Having too many tables in a join is the root of 90% of performance problems I have seen.
Give it a go, and let us know how you get on. If it doesn't help, please post the SQL, table definitions and indeces, and I'll take another look.
General Tips
Feel free to look at this answer I gave on general performance tips.
A great resource
MySQL Documentation for EXPLAIN
Well looking at the query would be useful, but there's at least one thing that's obviously worth looking into - the final line shows the ALL type for that part of the query, which is generally not great to see. If the suggested possible key (userfield) makes sense as an added index to table c, it might be worth adding it and seeing if that reduces the rows returned for that table in the search.
Query Plan
The query plan we might hope the optimiser would choose would be something like:
start with sessions where partner_id=1 , possibly using an index on partner_id,
join sessions to users, using an index on user_id
join sessions to phones, where status=1, using an index on session_id and possibly status
join sessions to phones again using an index on session_id and phone_id **
join phones to cdr using an index on userfield
join sessions to email_aliases, where status=1 using an index on session_id and possibly status
join sessions to email_aliases again using an index on session_id and email_id **
join email_aliases to email_headers using an index on email_id
** by putting 2 fields in these indeces, we enable the optimiser to join to the table using session_id, and immediately find out the associated phone_id or email_id without having to read the underlying table. This technique saves us a read, and can save a lot of time.
Indeces I would create:
The above query plan suggests these indeces:
fa_sessions ( partner_id, session_id )
fa_users ( user_id )
fa_email_aliases ( session_id, email_id )
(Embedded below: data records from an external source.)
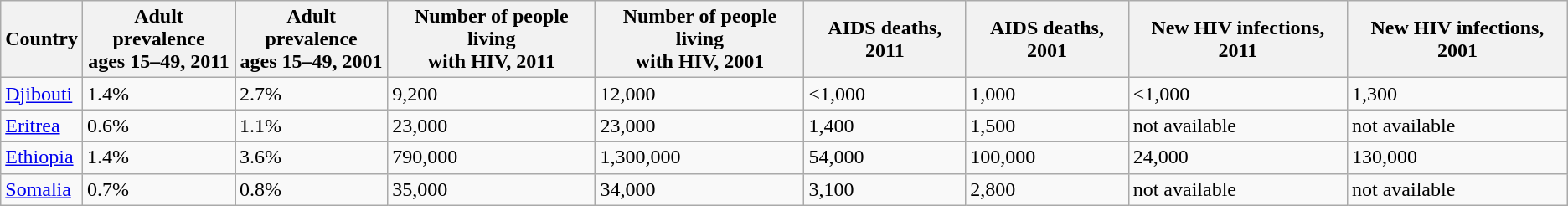
130,000 [1457, 157]
Country [42, 39]
Ethiopia [42, 157]
2.7% [312, 94]
Number of people livingwith HIV, 2011 [492, 39]
1,300,000 [700, 157]
0.7% [158, 189]
New HIV infections, 2001 [1457, 39]
24,000 [1238, 157]
New HIV infections, 2011 [1238, 39]
Number of people livingwith HIV, 2001 [700, 39]
100,000 [1047, 157]
9,200 [492, 94]
1,400 [885, 126]
Eritrea [42, 126]
1,300 [1457, 94]
1,000 [1047, 94]
2,800 [1047, 189]
12,000 [700, 94]
790,000 [492, 157]
54,000 [885, 157]
Djibouti [42, 94]
AIDS deaths, 2001 [1047, 39]
Adult prevalenceages 15–49, 2001 [312, 39]
0.8% [312, 189]
0.6% [158, 126]
35,000 [492, 189]
1.1% [312, 126]
Somalia [42, 189]
AIDS deaths, 2011 [885, 39]
Adult prevalenceages 15–49, 2011 [158, 39]
3.6% [312, 157]
3,100 [885, 189]
1,500 [1047, 126]
34,000 [700, 189]
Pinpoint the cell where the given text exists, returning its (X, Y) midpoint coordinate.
fa_email_headers ( email_id )
fa_email_aliases ( session_id, status )
fa_phones ( session_id, status, phone_id )
cdr ( userfield )
Notes
You will almost certainly get acceptable performance without creating all of these.
If any of the tables are small ( less than 100 rows ) then it's probably not worth creating an index.
fa_email_aliases might work with ( session_id, status, email_id ), depending on how the optimiser works.